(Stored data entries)
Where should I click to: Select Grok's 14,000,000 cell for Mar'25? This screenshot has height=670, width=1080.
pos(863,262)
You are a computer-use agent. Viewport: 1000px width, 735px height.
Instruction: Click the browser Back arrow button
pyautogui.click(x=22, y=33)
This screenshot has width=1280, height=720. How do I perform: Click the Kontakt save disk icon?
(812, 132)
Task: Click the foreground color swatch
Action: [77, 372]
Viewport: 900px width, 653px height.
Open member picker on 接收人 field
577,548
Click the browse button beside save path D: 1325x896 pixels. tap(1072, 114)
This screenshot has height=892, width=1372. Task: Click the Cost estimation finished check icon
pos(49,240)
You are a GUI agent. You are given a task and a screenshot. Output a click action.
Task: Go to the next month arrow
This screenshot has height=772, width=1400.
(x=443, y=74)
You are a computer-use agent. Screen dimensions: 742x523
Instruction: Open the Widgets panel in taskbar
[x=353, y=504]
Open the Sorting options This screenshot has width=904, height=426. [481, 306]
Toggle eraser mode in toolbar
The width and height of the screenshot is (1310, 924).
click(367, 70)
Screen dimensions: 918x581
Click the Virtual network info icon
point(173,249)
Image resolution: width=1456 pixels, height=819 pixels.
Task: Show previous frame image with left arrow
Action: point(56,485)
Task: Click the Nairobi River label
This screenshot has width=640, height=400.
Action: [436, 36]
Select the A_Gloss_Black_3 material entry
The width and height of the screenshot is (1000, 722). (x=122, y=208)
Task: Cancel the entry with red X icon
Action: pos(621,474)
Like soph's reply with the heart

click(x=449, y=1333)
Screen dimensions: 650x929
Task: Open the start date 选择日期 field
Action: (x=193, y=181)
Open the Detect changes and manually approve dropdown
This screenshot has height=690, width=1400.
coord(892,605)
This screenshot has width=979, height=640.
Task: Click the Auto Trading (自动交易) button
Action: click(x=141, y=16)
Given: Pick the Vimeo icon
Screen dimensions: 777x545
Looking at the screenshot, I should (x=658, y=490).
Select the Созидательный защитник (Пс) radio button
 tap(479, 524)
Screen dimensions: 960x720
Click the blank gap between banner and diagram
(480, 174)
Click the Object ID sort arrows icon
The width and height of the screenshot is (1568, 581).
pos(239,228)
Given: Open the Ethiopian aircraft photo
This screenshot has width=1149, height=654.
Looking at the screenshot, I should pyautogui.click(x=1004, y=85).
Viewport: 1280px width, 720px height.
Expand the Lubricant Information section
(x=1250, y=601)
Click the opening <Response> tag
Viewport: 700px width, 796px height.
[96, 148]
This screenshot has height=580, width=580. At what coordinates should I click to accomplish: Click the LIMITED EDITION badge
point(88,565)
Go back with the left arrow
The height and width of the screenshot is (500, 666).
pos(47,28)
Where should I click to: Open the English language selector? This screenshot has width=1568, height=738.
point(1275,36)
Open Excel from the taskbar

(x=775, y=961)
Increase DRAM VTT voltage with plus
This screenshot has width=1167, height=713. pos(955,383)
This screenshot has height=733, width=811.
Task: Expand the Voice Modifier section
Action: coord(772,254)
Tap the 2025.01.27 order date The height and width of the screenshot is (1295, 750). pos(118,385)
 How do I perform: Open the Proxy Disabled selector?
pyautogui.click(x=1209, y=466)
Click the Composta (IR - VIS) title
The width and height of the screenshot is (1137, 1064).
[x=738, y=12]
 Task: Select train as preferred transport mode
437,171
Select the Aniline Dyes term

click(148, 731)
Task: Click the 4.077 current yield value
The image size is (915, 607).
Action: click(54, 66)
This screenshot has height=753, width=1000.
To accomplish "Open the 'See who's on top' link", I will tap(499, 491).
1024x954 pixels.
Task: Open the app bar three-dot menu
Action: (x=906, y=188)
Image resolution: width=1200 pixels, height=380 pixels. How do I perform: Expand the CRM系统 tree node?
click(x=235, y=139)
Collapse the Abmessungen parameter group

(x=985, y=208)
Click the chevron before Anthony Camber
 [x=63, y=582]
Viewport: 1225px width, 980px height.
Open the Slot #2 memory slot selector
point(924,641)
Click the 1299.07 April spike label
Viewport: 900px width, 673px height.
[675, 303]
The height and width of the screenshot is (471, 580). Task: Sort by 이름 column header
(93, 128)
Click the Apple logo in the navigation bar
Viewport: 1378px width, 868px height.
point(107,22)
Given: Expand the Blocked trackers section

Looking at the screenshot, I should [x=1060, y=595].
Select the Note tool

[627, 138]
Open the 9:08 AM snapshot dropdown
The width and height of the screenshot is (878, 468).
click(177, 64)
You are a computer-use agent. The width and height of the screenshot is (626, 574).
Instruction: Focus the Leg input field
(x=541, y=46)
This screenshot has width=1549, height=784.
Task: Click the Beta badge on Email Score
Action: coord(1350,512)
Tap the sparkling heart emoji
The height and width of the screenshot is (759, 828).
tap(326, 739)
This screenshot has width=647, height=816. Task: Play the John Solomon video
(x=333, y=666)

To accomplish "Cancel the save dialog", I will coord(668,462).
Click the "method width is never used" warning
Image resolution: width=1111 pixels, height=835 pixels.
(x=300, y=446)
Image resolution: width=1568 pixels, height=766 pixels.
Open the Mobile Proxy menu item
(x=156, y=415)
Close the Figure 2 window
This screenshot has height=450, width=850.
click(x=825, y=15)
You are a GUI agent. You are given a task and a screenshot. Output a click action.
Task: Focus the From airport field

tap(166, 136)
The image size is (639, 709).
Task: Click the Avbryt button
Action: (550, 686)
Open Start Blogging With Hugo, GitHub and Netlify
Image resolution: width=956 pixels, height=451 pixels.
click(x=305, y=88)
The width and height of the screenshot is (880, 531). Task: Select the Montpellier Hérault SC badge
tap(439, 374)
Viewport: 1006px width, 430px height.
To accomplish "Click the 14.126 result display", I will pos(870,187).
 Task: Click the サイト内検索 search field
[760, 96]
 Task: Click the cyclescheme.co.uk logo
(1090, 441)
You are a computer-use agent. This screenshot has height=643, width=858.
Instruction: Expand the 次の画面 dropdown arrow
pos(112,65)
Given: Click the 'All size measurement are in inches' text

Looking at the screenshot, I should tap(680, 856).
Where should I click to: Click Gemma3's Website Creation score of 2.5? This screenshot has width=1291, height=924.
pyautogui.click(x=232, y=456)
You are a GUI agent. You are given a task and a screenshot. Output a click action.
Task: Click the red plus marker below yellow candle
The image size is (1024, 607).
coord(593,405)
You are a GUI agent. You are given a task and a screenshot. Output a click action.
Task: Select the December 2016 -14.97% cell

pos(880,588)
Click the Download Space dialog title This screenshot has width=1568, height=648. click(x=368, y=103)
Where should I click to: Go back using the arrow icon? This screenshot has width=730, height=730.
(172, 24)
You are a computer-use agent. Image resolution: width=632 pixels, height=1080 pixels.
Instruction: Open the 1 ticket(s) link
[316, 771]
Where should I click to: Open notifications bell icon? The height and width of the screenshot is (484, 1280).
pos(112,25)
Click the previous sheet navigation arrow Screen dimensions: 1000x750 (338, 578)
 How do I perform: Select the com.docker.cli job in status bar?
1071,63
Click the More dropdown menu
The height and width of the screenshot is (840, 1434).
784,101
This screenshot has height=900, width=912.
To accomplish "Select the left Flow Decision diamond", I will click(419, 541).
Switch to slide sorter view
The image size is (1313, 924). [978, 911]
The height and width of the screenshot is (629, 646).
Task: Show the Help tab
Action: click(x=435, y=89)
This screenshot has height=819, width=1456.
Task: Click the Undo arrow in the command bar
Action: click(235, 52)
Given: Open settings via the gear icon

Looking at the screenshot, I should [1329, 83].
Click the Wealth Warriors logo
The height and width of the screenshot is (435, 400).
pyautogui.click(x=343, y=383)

- _EXERCISE INSTRUCTIONS_
When you reach the line containing "Instruction: Focus the Leg input field" in the data above, start copying exactly, and stop after the line containing "Image resolution: width=1568".

- _RESULT OF THE EXERCISE_
Instruction: Focus the Leg input field
(x=541, y=46)
This screenshot has width=1549, height=784.
Task: Click the Beta badge on Email Score
Action: coord(1350,512)
Tap the sparkling heart emoji
The height and width of the screenshot is (759, 828).
tap(326, 739)
This screenshot has width=647, height=816. Task: Play the John Solomon video
(x=333, y=666)

To accomplish "Cancel the save dialog", I will coord(668,462).
Click the "method width is never used" warning
Image resolution: width=1111 pixels, height=835 pixels.
(x=300, y=446)
Image resolution: width=1568 pixels, height=766 pixels.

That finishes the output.